# How long have my females been holding?



## Shelby1965 (Jul 31, 2020)

How long have my females been holding? I have a relatively new 55, wasnt expecting my females to be holding, I know they are, but is there anyway to tell how long they have been holding, so I know when to move them to a nursery tank or isolate them? Any help would be greatly appreciated!


----------



## DJRansome (Oct 29, 2005)

No way to know. What you do is watch them eat and the day they stop eating is the day they started holding.

Why not move them now? How many fry tanks will you have...one/female ideally.

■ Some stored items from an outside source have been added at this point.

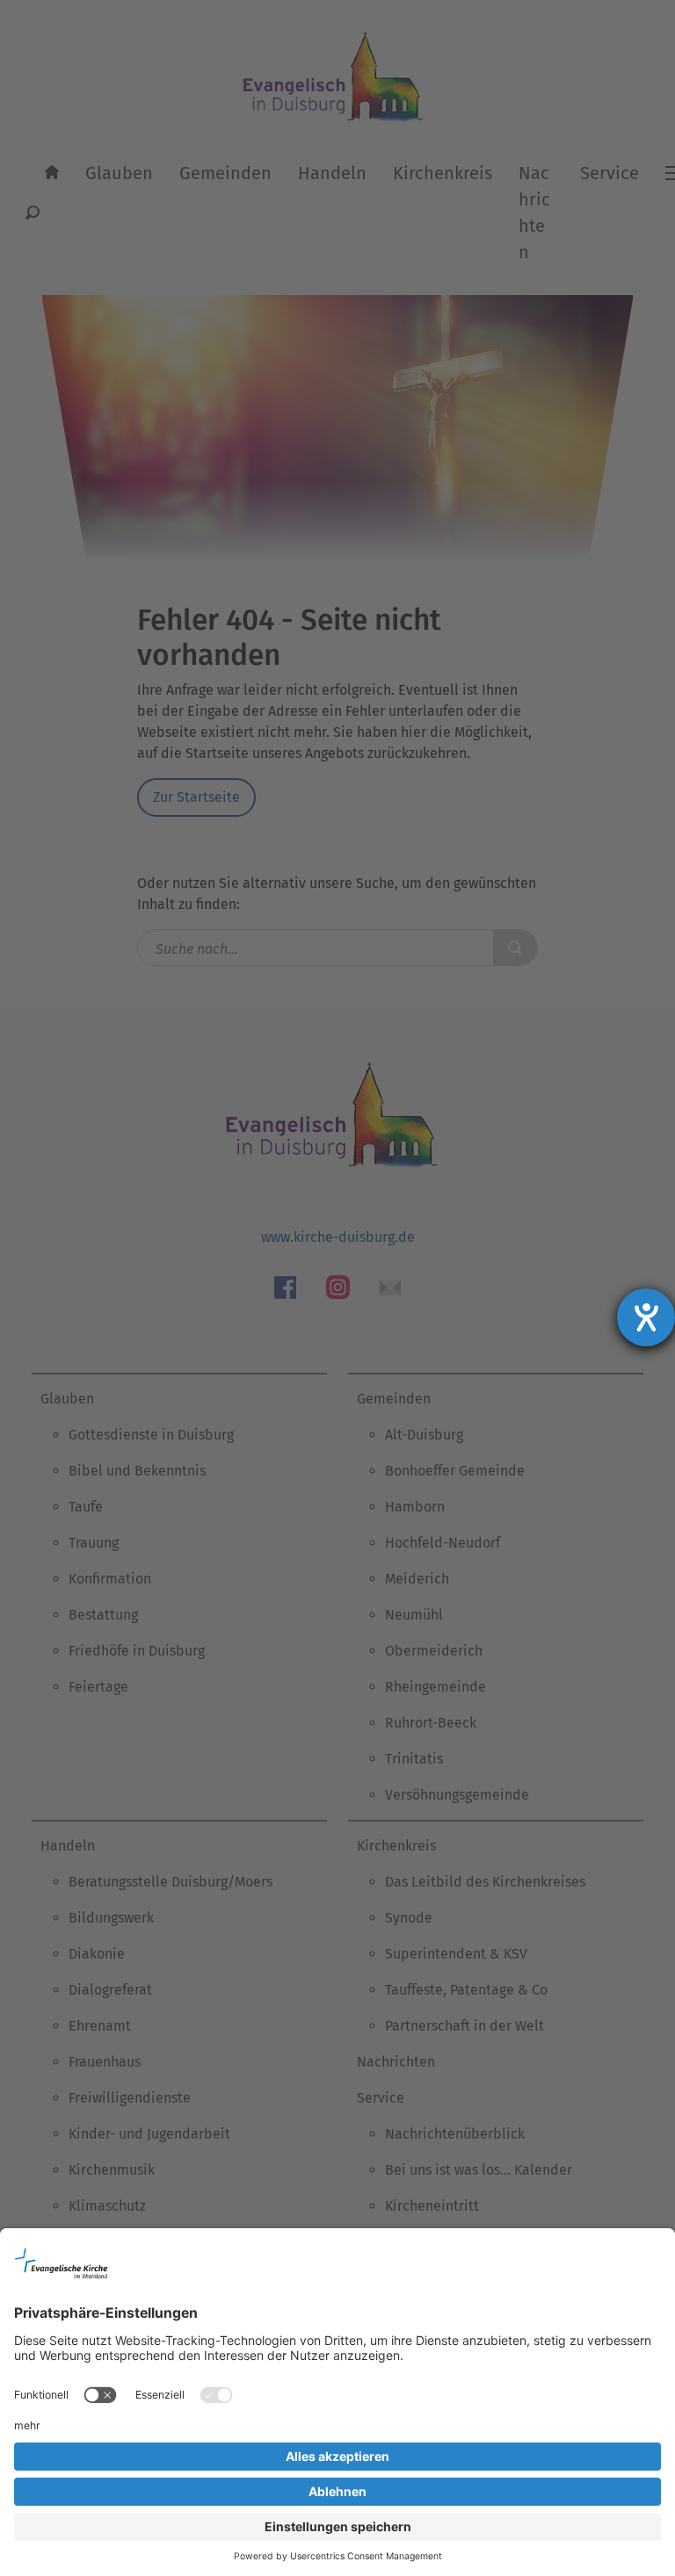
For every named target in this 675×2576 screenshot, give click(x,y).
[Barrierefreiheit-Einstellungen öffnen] (646, 1317)
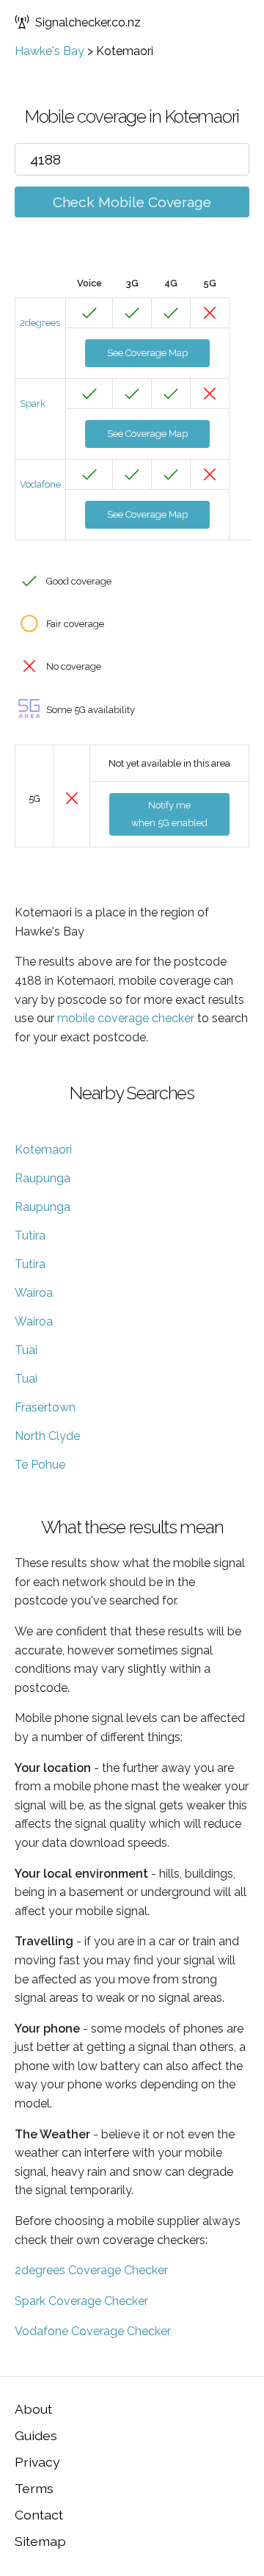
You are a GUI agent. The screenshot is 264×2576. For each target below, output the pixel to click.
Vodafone (40, 484)
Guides (36, 2435)
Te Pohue (40, 1465)
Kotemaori (43, 1150)
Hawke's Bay (49, 51)
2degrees (40, 322)
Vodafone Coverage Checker (93, 2331)
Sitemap (40, 2541)
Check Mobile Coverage (132, 202)
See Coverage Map (147, 352)
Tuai (26, 1350)
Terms (34, 2488)
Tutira (30, 1235)
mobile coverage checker (125, 1018)
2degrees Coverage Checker (91, 2270)
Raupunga (42, 1178)
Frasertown (45, 1407)
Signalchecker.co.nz (88, 22)
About (33, 2409)
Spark (32, 403)
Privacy (37, 2462)
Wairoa (34, 1293)
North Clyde (47, 1436)
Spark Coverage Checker (81, 2301)
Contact (39, 2514)
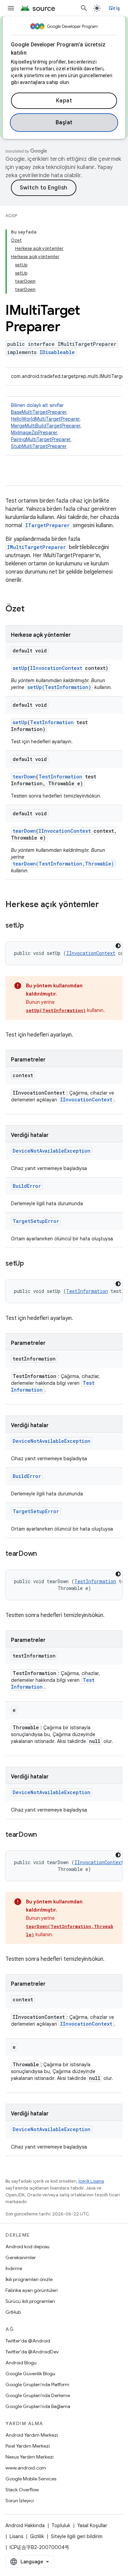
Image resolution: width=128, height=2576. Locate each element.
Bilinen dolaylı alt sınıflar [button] (46, 425)
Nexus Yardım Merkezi (29, 2457)
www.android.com (25, 2468)
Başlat (64, 122)
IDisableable (57, 352)
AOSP (11, 216)
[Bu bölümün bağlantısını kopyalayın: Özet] (31, 609)
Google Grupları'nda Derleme (37, 2395)
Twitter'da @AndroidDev (32, 2352)
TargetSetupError (36, 1221)
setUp (20, 668)
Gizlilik (37, 2536)
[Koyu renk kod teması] (118, 946)
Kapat (64, 100)
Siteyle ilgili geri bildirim (76, 2536)
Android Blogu (21, 2363)
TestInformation (52, 722)
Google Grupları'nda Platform (37, 2384)
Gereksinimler (20, 2257)
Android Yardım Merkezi (31, 2435)
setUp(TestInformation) (59, 687)
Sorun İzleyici (19, 2500)
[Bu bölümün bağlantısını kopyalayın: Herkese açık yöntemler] (106, 905)
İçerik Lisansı (91, 2181)
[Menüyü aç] (11, 8)
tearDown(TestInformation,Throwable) (63, 863)
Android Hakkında (25, 2525)
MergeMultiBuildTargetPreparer (45, 426)
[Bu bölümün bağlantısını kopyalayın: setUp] (31, 926)
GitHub (13, 2312)
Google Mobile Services (30, 2479)
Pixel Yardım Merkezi (27, 2446)
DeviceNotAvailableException (51, 1151)
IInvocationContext (56, 668)
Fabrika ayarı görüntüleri (31, 2290)
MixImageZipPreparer (34, 433)
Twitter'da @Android (27, 2341)
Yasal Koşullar (92, 2525)
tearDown (24, 776)
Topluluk (61, 2525)
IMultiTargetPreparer (36, 547)
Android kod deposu (27, 2246)
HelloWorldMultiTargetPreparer (45, 419)
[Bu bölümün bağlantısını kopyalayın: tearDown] (44, 1554)
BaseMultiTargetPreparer (38, 412)
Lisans (16, 2536)
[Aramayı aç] (84, 8)
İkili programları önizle (29, 2279)
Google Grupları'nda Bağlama (37, 2406)
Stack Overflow (22, 2490)
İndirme (13, 2268)
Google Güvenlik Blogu (30, 2373)
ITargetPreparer (47, 525)
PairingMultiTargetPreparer (40, 439)
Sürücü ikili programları (30, 2301)
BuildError (27, 1186)
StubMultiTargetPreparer (39, 446)
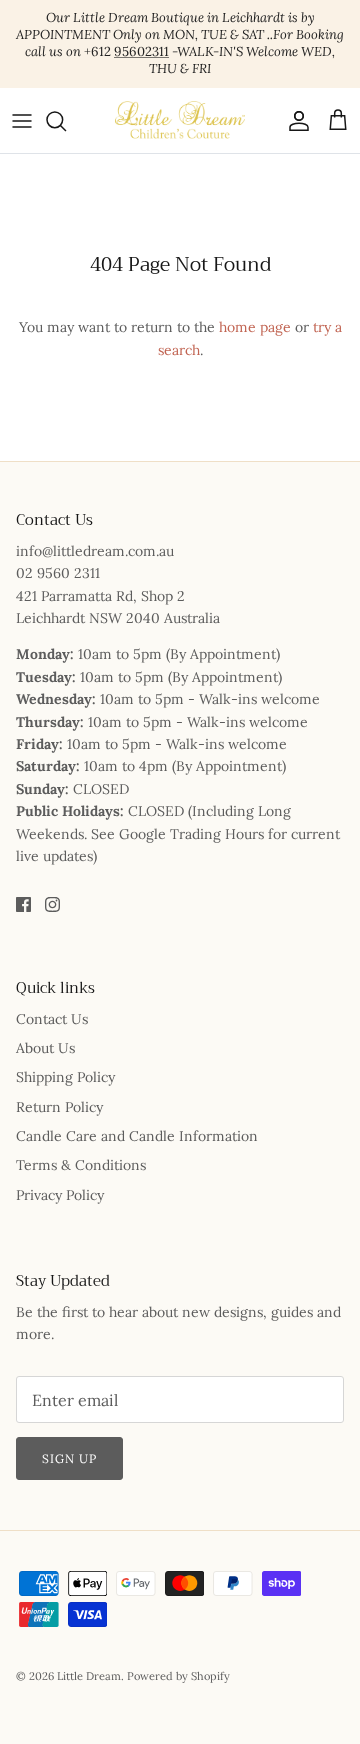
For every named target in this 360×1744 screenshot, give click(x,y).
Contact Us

You need the nursery tank to be cycled...you can run the nursery tank filter on your established tank for 2 weeks if you have enough time.


----------



## Shelby1965 (Jul 31, 2020)

Thank you for the reply,
I conveniently have a two week old 55g (that was not going to be used for this purpose, lol) that I have set up with one of the sponge filters from the tank the females are in now to help it cycle.

There are two definitely holding, have been for at least a week, maybe more. I have a nursery, (in their current tank) I'm guessing that it is only good for one female at a time considering the size.(it looked a lot bigger in the picture, lol)
should I get another nursery for the other female? 
Maybe pick up a couple 20g for each one? if so think I could get a 20g cycled in time? I hate buying from petco, but they do have their $1 a gallon sale on right now.

I think I have options, just looking for advice on the best way to proceed.


----------



## sir_keith (Oct 30, 2018)

Make life easy on yourself: move the holding females into the unoccupied 55. Rock hiding places at each end of the tank, and you should be fine. If you really want to be extra careful, install a tank divider. Good luck. :fish:


----------



## DJRansome (Oct 29, 2005)

Don't use the in-tank nurseries, agree on using the 55G. Do you really want 40 new fish? Choose one to raise and let the other spit in the tank.

If you DO want 40 new fish...yes set up several tanks for various batches/sizes of fry. A couple of 20G tanks will work.


----------



## Shelby1965 (Jul 31, 2020)

Update, in tank nursery is junk, not enough room for one fish to move around at all. I transferred all three females to 55g tank they spit during the move, made a couple of egg tumblers from old sponge filters and put the eggs in there, going to pick up a couple 20g tanks today start cycle and move the fry into them when they're ready. I appreciate all the information, suggestions, and help, Ill let you know how they turn out,Thank you guys,


----------